***** Records for the task *****
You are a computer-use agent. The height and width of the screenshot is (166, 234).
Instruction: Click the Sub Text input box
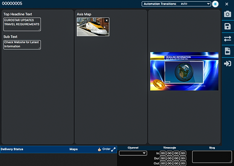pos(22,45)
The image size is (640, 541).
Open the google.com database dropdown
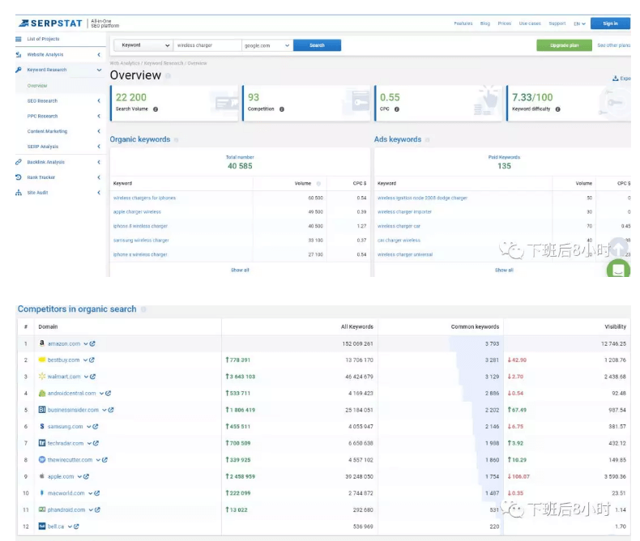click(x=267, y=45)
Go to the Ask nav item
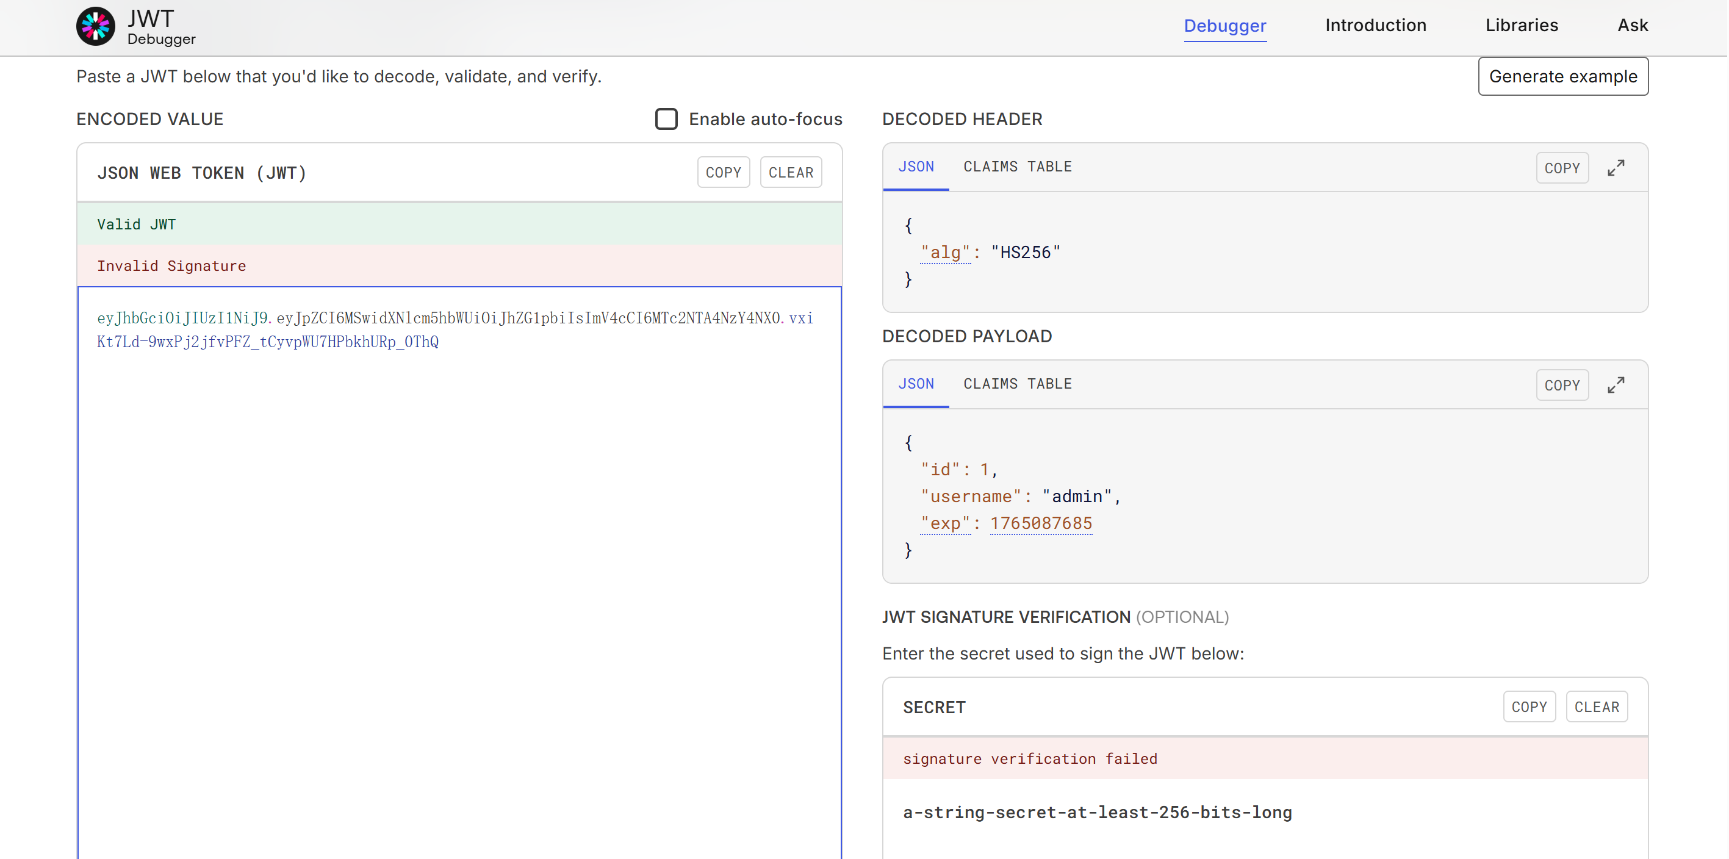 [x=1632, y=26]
*****
***** Records for the task *****
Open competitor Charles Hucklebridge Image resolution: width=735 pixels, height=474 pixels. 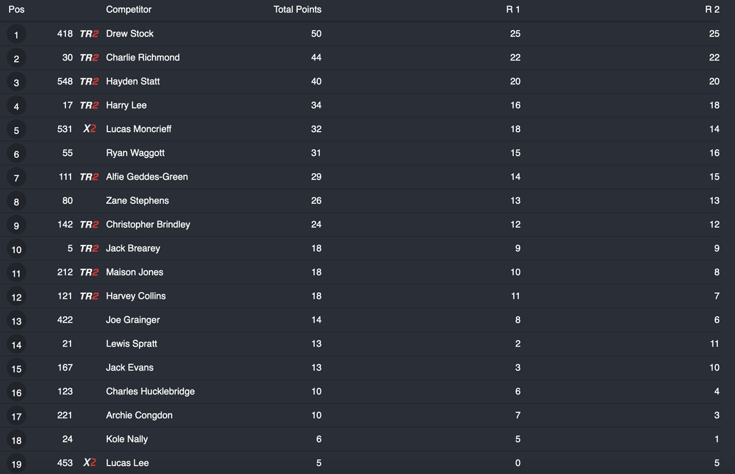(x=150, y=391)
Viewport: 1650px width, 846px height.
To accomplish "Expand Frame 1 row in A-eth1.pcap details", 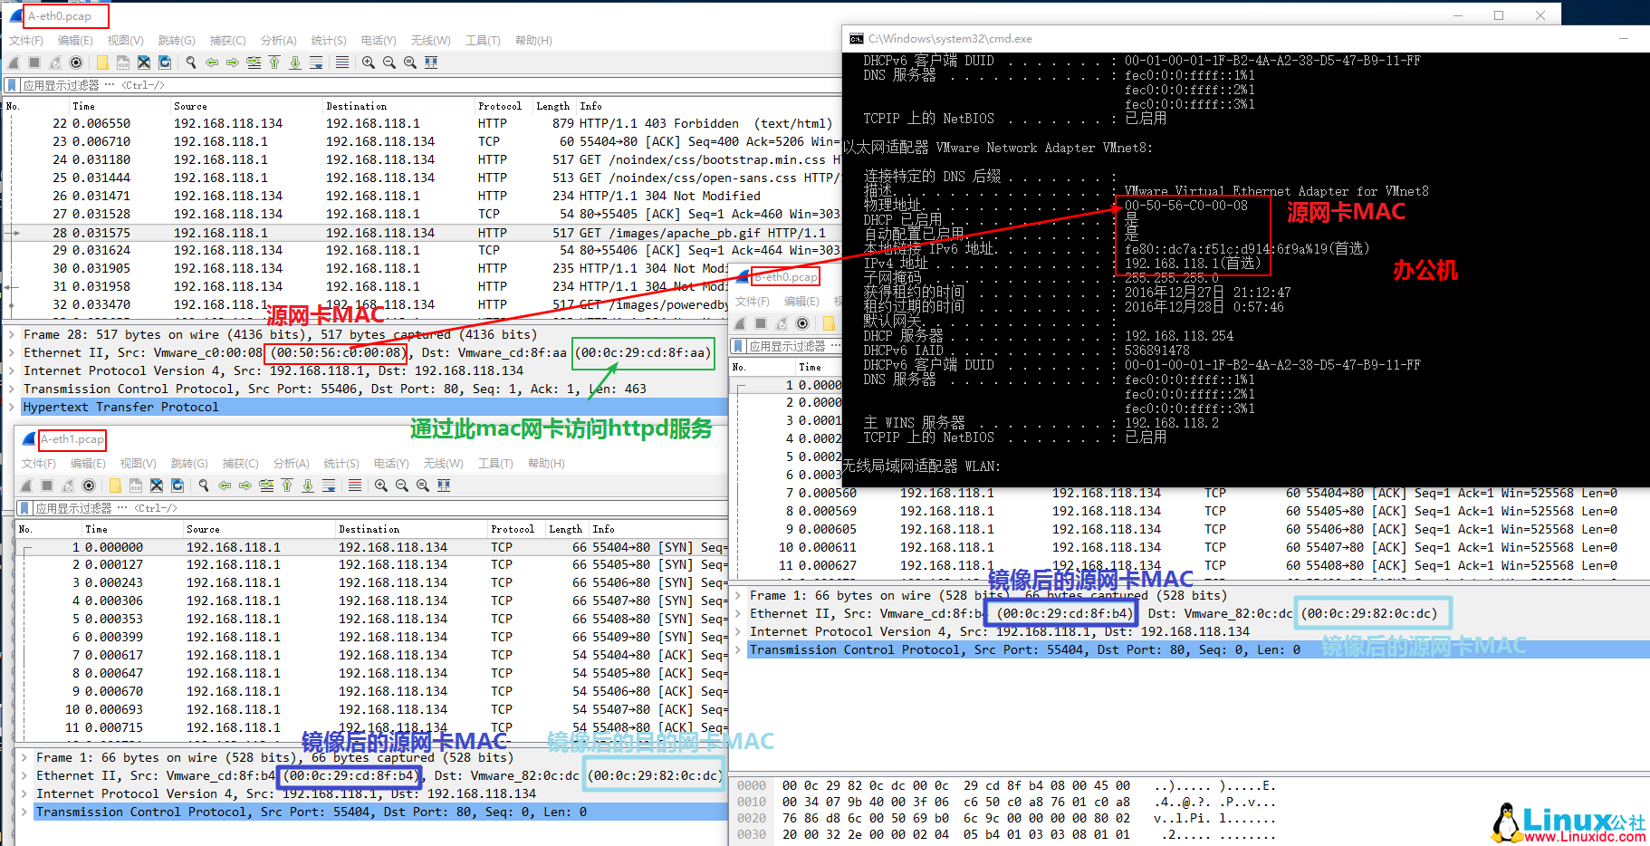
*****
What this task involves:
Copy out the entries starting at the line containing "You are a computer-use" and ending at the line containing "[x=1632, y=26]", including both of those lines. Omit the pictures.

Result of this exercise:
You are a computer-use agent. The height and width of the screenshot is (166, 234).
Instruction: Click the Sub Text input box
pos(22,45)
The image size is (640, 541).
Open the google.com database dropdown
click(x=267, y=45)
Go to the Ask nav item
 [x=1632, y=26]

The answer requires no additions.